The  provided in the web admin interface allows setting various request parameters and is useful when testing or debugging queries.

Sorting

Solr provides a simple method to sort on one or more indexed fields. Use the "sort' parameter to specify "field direction" pairs, separated by commas if there's more than one sort field:

"score" can also be used as a field name when specifying a sort:

Complex functions may also be used to sort results:

If no sort is specified, the default is score desc to return the matches having the highest relevancy.

Highlighting

Hit highlighting returns relevant snippets of each returned document, and highlights terms from the query within those context snippets.

The following example searches for video card and requests highlighting on the fields name,features. This causes a highlighting section to be added to the response with the words to highlight surrounded with <em> (for emphasis) tags.

More request parameters related to controlling highlighting may be found .

Faceted Search

Faceted search takes the documents matched by a query and generates counts for various properties or categories. Links are usually provided that allows users to "drill down" or refine their search results based on the returned categories.

The following example searches for all documents (*:*) and requests counts by the category field cat.

Notice that although only the first 10 documents are returned in the results list, the facet counts generated are for the complete set of documents that match the query.

We can facet multiple ways at the same time. The following example adds a facet on the boolean inStock field:

Solr can also generate counts for arbitrary queries. The following example queries for ipod and shows prices below and above 100 by using range queries on the price field.

Solr can even facet by numeric ranges (including dates). This example requests counts for the manufacture date (manufacturedate_dt field) for each year between 2004 and 2010.

More information on faceted search may be found on the  and  pages.

Search UI

Solr includes an example search interface built with  that demonstrates many features, including searching, faceting, highlighting, autocomplete, and geospatial searching.

Try it out at 

Text Analysis

Text fields are typically indexed by breaking the text into words and applying various transformations such as lowercasing, removing plurals, or stemming to increase relevancy. The same text transformations are normally applied to any queries in order to match what is indexed.

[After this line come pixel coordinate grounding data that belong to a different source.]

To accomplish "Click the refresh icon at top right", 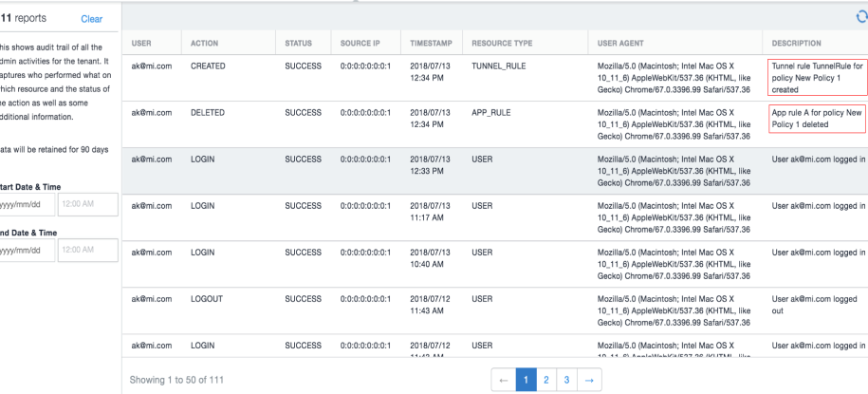I will click(x=862, y=18).
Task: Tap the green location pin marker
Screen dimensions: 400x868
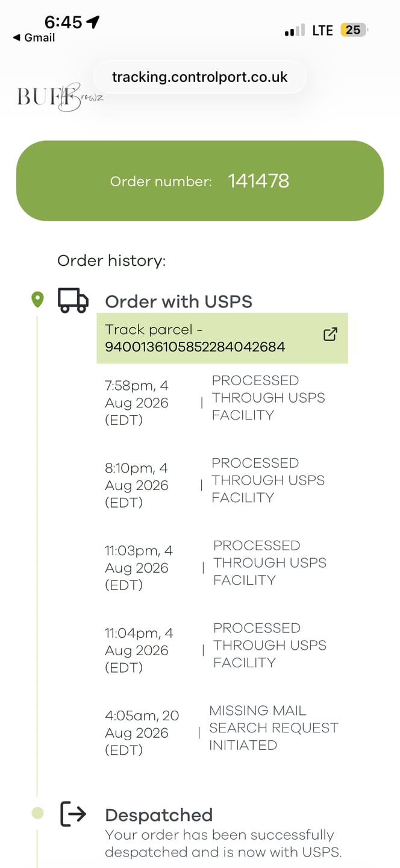Action: [x=37, y=299]
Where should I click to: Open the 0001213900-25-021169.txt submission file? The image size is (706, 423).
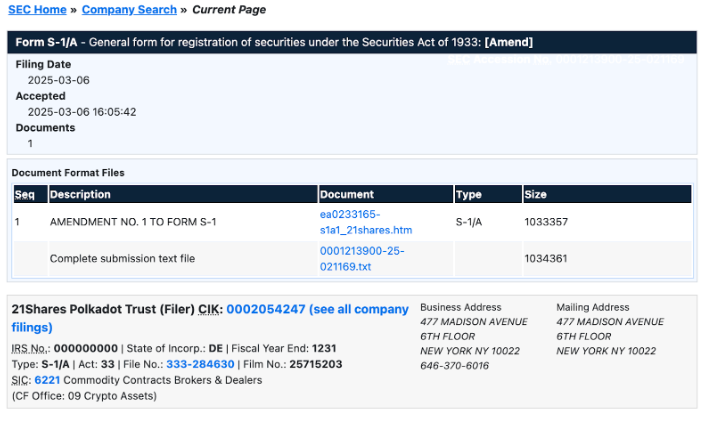tap(362, 259)
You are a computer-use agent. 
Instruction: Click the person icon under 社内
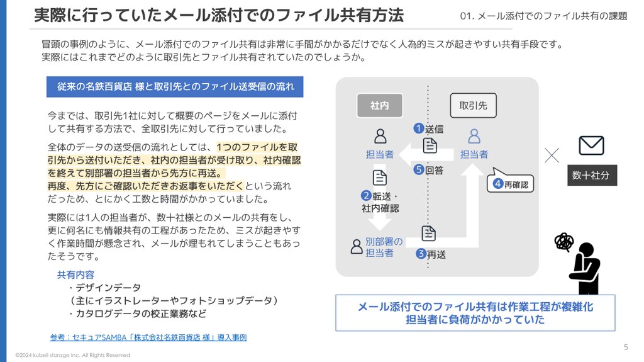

The  defines the fields in the index and what type of analysis is applied to them. The current schema your collection is using may be viewed directly via the  in the Admin UI, or explored dynamically using the .

The best analysis components (tokenization and filtering) for your textual content depends heavily on language. As you can see in the , many of the fields in the example schema are using a fieldType named text_general, which has defaults appropriate for most languages.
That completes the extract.